Anda di halaman 1dari 2

Spesifikasi LIGO

LIGO mempunyai dua struktur yang lurus mirip lengan panjang yang disebut sebagai
interferometer, bentuknya menyerupai huruf ‘L’ yang fungsinya mirip antena untuk
menangkap gelombang radio, tapi pada LIGO yang ditangkap adalah gelombang gravitasi.
Juga tak seperti antena biasa, pada LIGO struktur panjang yang mirip antena itu
bentuknya berupa ruangan panjang yang atapnya setengah lingkaran, mirip terowongan, dan
berisi detektor. Detektor yang berada di dalamnya terdiri dari bahan metal bulat padat mirip
tabung yang besarnya seukuran tong dan disambung-sambungkan secara berjajar. Panjang
struktur antena yang lurus pada LIGO ini, masing-masing bisa mencapai hingga 4 kilometer.
Cara Kerja LIGO
Cara kerja LIGO adalah saat gelombang gravitasi tertangkap, maka partikel cahaya
yang tersimpan pada kedua lengan LIGO yang panjang akan terpengaruh dan melambat. Pada
dasarnya LIGO adalah sistem interferometer Michelson raksasa yang didukung oleh
komponen-komponen tambahan untuk memaksimalkan sensitivitas detektornya.
Jika kita perhatikan gambar diatas, tampak dua buah cermin (input dan end mirror) yang
diletakkan saling berjauhan (4 km) satu sama lain dan membentuk “lengan” interferometer,
sedangkan dua buah cermin lainnya (input dan end mirror) juga diletakkan saling berjauhan (4
km) dan tegak lurus dengan “lengan” yang pertama.
Setelah melewati beam splitter berkas laser akan terbagi menjadi dua, yang kemudian
masing-masing berkas akan menuju lengan yang berbeda. Berkas laser dapat mengalami
pemantulan berkali-kali pada cermin sebelum kembali menuju beam splitter.

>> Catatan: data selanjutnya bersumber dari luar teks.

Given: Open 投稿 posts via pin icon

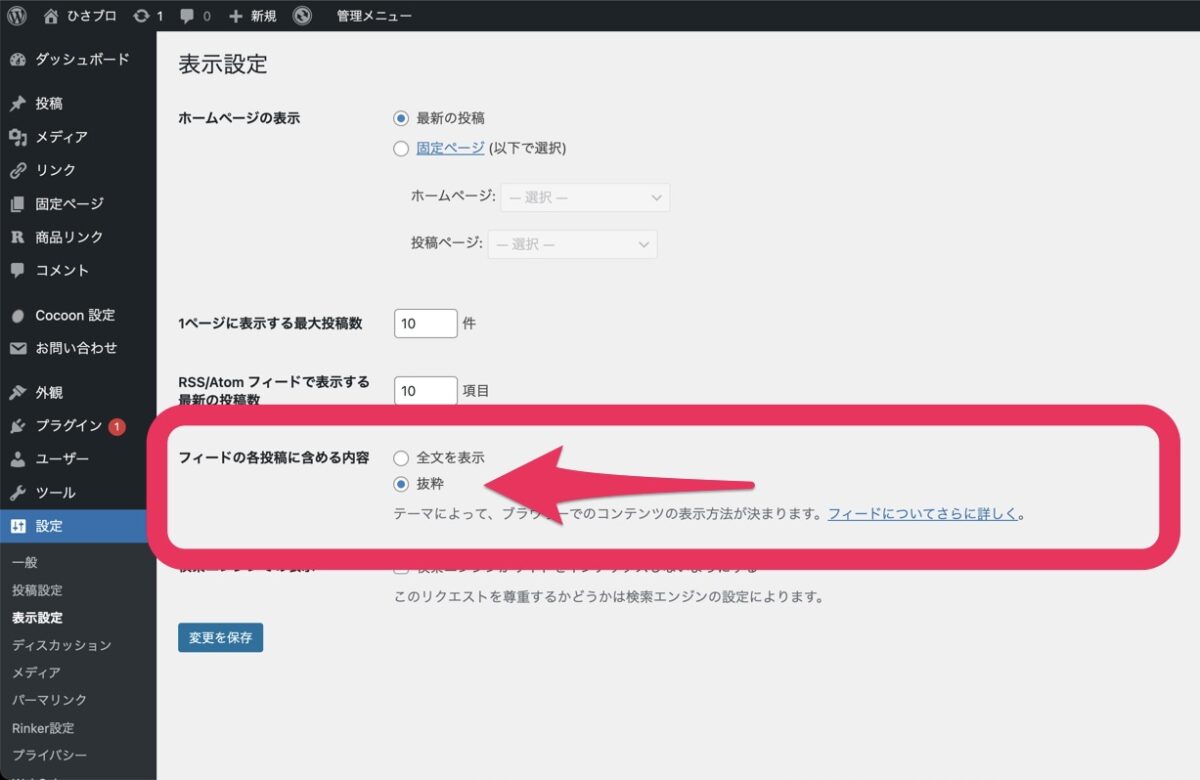Looking at the screenshot, I should [17, 104].
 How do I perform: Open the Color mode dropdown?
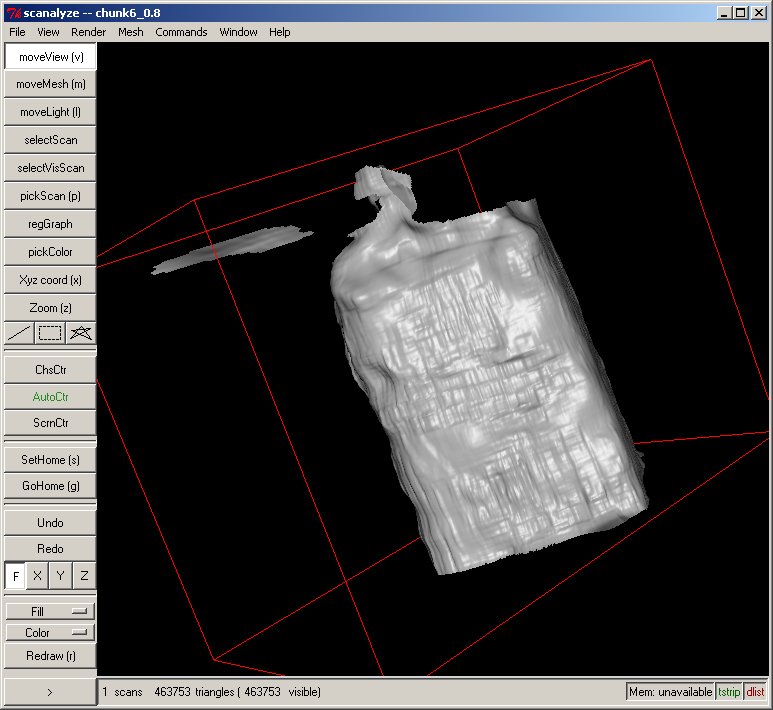pyautogui.click(x=50, y=632)
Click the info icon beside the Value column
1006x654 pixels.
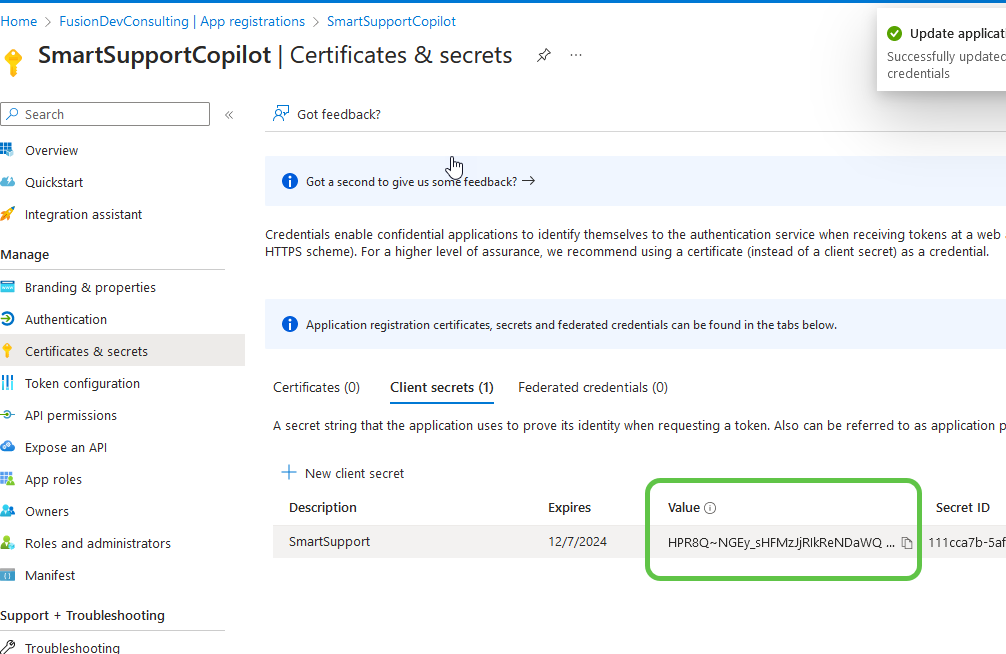tap(709, 507)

Jika kedua lengan
interferometer memiliki panjang yang sama, maka berkas laser yang berasal dari masing-
masing lengan akan kembali menuju sumbernya, sedangkan jika terjadi perbedaan panjang
pada lengan interferometer (akibat distorsi ruang yang terjadi ketika gelombang gravitasi
melintas), maka sebagian dari berkas cahaya yang berasal dari kedua lengan interferometer ini
akan menuju photodetector.

Sebuah sinar laser ditembakkan ke setiap lengan dari inti detektor yang berbentuk L
tersebut, dan kemudian cermin di ujung lengan detektor ini memantulkan cahaya kembali. Jika
pantulan dari kedua lengan tiba kembali di inti detektor pada saat yang sama, artinya tidak ada
sinyal gelombang gravitasi yang terdeteksi. Tetapi jika salah satu pantulan sinar laser tiba
sedikit terlambat dari pantulan satunya, sebuah sinyal akan terdeteksi, yang bisa menjadi bukti
dari gelombang gravitasi.

Gelombang gravitasi yang dapat terdeteksi dari planet Bumi diduga berasal dari sistem
bintang biner (bintang ganda) yang terdiri atas bintang Katai Putih (white dwarf) dan Bintang
Neutron (neutron star) dan juga Lubang Hitam (blackhole).
Bintang Katai Putih, juga disebut katai degenerasi, adalah bintang kecil yang sudah
tidak lagi bersinar, terdiri dari materi terdegenerasi. Katai putih diduga sebagai tahap evolusi
terakhir bintang bermassa kecil dan menengah.
Sementara itu, Bintang Neutron adalah jenis bintang padat yang bisa dihasilkan dari
keruntuhan gravitasi sebuah bintang berukuran besar setelah terjadi supernova.
Sedangkan Lubang Hitam adalah bagian dari “ruang-waktu” (spacetime) yang
merupakan gravitasi paling kuat, bahkan cahaya tidak bisa kabur. Teori Relativitas Umum
memprediksi bahwa butuh massa besar untuk menciptakan sebuah Lubang Hitam yang berada
di Ruang Waktu.
Objek yang saling memutari kemudian menumbuk menjadi satu. Tumbukan antar
objek-objek langit itu kemudian menghasilkan gelombang gravitasi berupa denyutan-
denyutan, mirip riak pada permukaan air ketika melempar batu ke genangan air, namun riak
yang bergerak dengan dorongan secepat cahaya. Dan dari tumbukan itu juga, menghasilkan
gelombang gravitasi yang sangat dahsyatnya yang kemudian terpancar ke segala penjuru alam
semesta hingga jarak milyaran tahun cahaya.